***** Texto fornecido *****
3.       O artigo 205.°, em conjugação com o artigo 168.°-A, com o artigo 193.° e também com o quadragésimo quarto considerando da Diretiva 2006/112, deve ser interpretado no sentido de que os Estados-Membros têm a faculdade de negar ao destinatário de uma entrega o direito [à] dedução do imposto pago a montante exclusivamente com base em critérios estabelecidos na legislação nacional segundo os quais a responsabilidade pelo pagamento do imposto é transferida para outra pessoa diferente do sujeito passivo, se o resultado final ao nível fiscal fosse diferente se se aplicassem estritamente apenas as demais regras fiscais desse Estado-Membro?

4.       Caso seja dada resposta afirmativa à terceira questão, disposições nacionais como as que estão em causa no processo principal são compatíveis com a aplicação do artigo 205.° da Diretiva 2006/112 e com os princípios da efetividade e da proporcionalidade, quando a responsabilidade solidária pelo pagamento do imposto sobre o valor acrescentado é estabelecida com base em presunções que não decorrem de quaisquer factos objetivos diretamente verificáveis, mas apenas de um instituto do direito das obrigações, que, no caso em litígio, será decidido definitivamente noutro processo?»
***** Material fornecido *****
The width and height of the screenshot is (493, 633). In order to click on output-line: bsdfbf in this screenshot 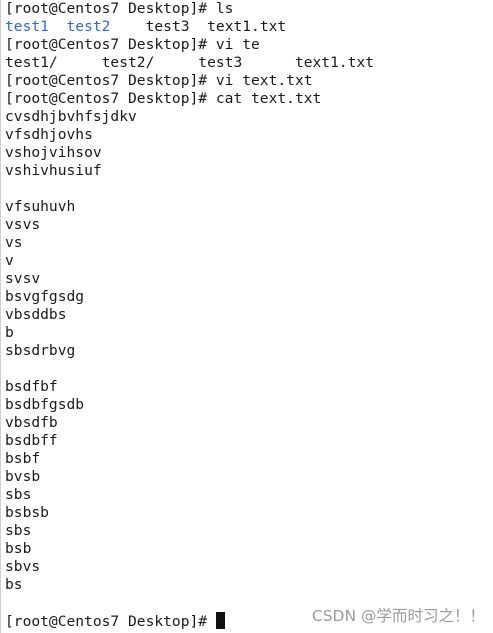, I will do `click(32, 386)`.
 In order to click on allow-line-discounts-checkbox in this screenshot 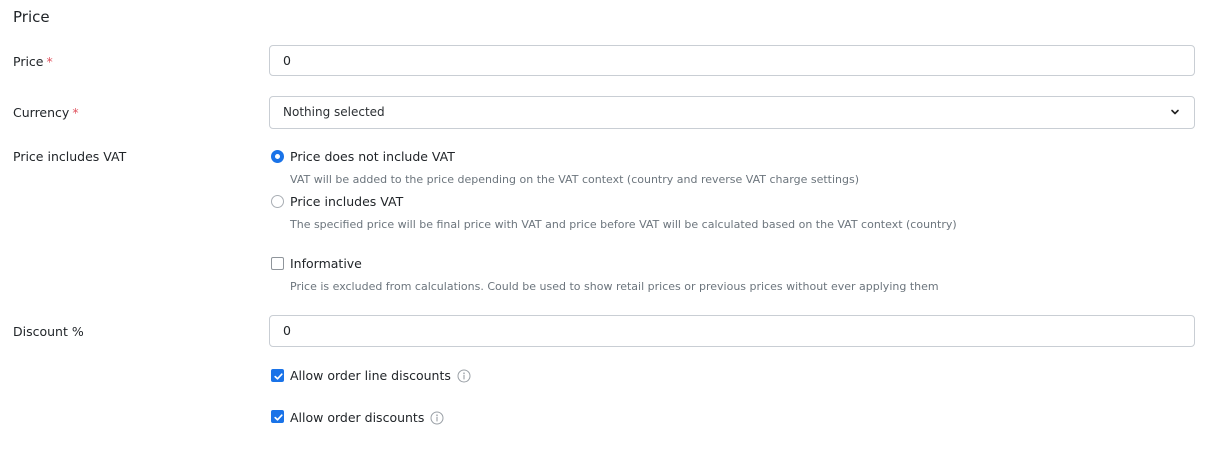, I will do `click(278, 376)`.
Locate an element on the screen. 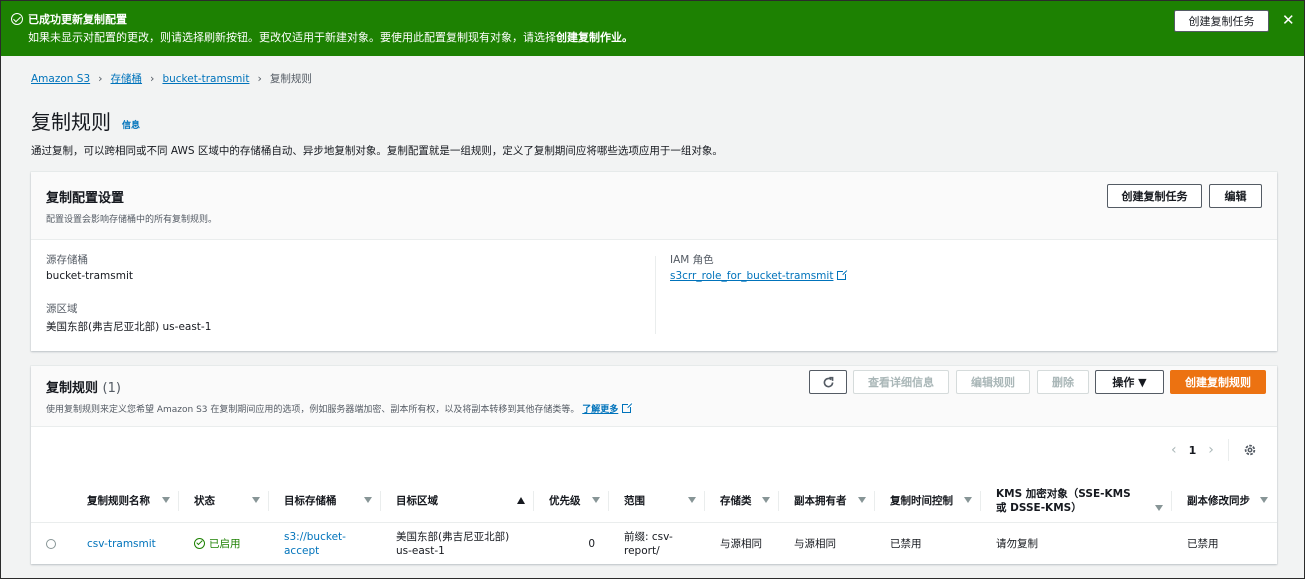  refresh-button is located at coordinates (828, 382).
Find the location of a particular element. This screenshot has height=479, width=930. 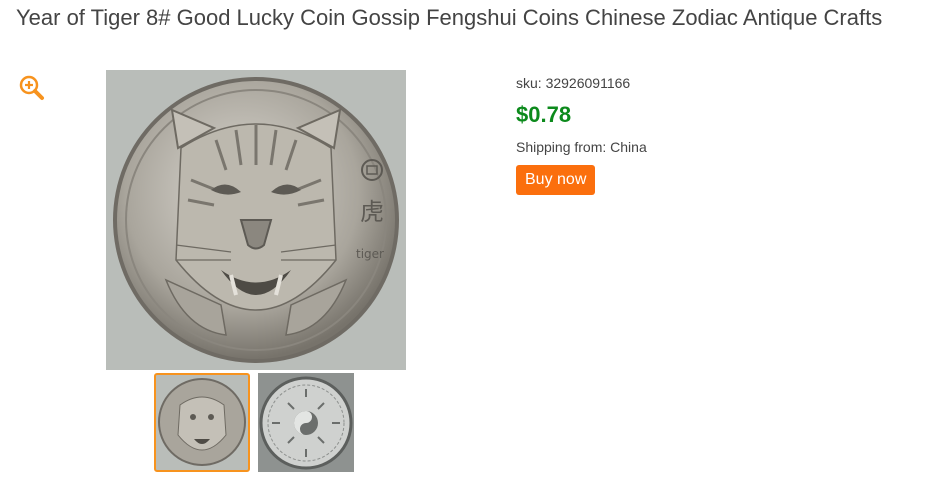

shipping-origin: Shipping from: China is located at coordinates (582, 147).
*****
_O que fazer_:
Na questão 4 do texto fornecido, com que princípios se pergunta se as disposições nacionais são compatíveis, além do artigo 205.° da Diretiva 2006/112?

_Resposta abaixo_:
Com os princípios da efetividade e da proporcionalidade.